Я плохо запомнил, что было внутри самой мечети — кроме традиционных куполов и арок, покрытых росписью в духе узбекской столовой посуды, в мечети не было ничего. То есть, огороженная деревянным заборчиком центральная область с коврами, на которых в нужное время (когда уже вошедших туристов выгоняли, а новых — не пускали, и так пять раз в день по 20 минут, не считая пятниц) молились истинно верующие, вокруг которой в остальное время, как кони на коннозаводческой ферме, нарезали круги туристы. Всё. В этот момент я смог понять старый прикол с уроков истории 6 класса — о том, как князь Владимир выбирал, какую веру принимать.
Может быть отсутствию ярких визуальных ощущений была другая причина — мысли. Я видел несколько десятков крепких бородатых молодых ребят, которые “помогали”. Я видел женщин, находиться которым дозволено лишь за грязной и вонючей обувью. Если бы мне в 13-15 лет сказали, что любая женщина должна подчиняться мне и есть место, где собирается изрядное количество понимающих это женщин, я бы пошел туда, не спрашивая, учебное ли это заведение, религиозное ли, криминальное. Если бы в 15-17 лет мне сказали, что есть место, где я встречу человека, служить которому, слушаться которого, брать пример с которого я буду с удовольствием — я бы пошел туда.
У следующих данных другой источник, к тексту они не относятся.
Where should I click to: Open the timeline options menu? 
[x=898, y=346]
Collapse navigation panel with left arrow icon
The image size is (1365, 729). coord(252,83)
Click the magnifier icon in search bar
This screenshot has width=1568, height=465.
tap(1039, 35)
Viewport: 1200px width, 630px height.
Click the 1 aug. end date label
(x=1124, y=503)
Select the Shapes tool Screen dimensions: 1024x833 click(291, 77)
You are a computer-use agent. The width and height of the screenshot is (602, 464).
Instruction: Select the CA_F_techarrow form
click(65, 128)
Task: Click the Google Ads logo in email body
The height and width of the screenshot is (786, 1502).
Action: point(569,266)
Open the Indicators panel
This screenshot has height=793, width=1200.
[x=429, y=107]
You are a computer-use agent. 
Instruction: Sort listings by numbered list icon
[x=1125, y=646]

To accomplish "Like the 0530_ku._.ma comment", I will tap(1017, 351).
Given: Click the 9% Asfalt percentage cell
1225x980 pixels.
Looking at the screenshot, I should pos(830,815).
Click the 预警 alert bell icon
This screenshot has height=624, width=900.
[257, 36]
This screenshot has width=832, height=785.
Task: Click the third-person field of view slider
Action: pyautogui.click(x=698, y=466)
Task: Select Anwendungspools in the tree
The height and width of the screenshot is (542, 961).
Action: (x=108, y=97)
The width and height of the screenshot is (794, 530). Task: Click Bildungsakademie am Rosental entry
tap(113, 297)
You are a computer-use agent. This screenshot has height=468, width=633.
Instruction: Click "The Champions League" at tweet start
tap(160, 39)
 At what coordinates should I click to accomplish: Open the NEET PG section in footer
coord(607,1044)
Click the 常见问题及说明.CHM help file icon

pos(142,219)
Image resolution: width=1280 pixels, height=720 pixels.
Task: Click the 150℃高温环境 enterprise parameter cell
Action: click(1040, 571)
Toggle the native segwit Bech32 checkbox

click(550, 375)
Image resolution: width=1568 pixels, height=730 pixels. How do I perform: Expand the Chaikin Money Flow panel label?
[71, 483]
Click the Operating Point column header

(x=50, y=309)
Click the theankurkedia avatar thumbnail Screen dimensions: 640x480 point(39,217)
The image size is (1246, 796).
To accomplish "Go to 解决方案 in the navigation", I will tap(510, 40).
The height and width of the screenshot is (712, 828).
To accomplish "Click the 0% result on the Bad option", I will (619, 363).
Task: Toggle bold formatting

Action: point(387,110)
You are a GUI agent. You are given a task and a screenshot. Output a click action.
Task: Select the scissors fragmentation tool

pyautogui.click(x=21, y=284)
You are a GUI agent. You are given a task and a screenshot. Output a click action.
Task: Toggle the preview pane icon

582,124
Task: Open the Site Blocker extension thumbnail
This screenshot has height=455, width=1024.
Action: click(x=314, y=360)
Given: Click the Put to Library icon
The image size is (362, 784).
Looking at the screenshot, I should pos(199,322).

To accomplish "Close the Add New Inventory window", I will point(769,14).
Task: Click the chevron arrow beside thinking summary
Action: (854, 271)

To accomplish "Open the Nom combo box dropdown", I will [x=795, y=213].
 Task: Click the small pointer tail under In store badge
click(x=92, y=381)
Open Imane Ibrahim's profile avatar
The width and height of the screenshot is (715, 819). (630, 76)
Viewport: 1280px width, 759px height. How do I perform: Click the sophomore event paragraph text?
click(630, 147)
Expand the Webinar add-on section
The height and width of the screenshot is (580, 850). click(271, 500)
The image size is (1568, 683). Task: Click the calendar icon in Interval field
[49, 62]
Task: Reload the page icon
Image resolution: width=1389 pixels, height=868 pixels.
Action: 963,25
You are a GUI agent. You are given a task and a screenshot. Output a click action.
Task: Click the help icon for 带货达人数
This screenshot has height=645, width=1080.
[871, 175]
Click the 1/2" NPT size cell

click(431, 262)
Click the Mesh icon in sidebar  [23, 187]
Я выходил из Голубой Мечети в отвратительном настроении. Вокруг звучали муэдзины и мужчины разного возраста останавливались, садились на скамеечки, прикрывали глаза и шевелили губами. Их было много, они действовали не сговариваясь, они действовали на глазах друг у друга.


Знаете, самым сильным стрессом для моего отчима лет десять назад было придти домой и увидеть две вещи одновременно: открытые шторы (первый этаж) и меня в трусах. Ведь кто-то может увидеть, что я у себя дома хожу не так, как кем-то там положено. Так и здесь, переложив контроль за справлением религиозного ритуала на общество, ислам по факту создал самовоспроизводимую социо-культурную систему, из которой можно убрать любой отдельный элемент без вреда для системы.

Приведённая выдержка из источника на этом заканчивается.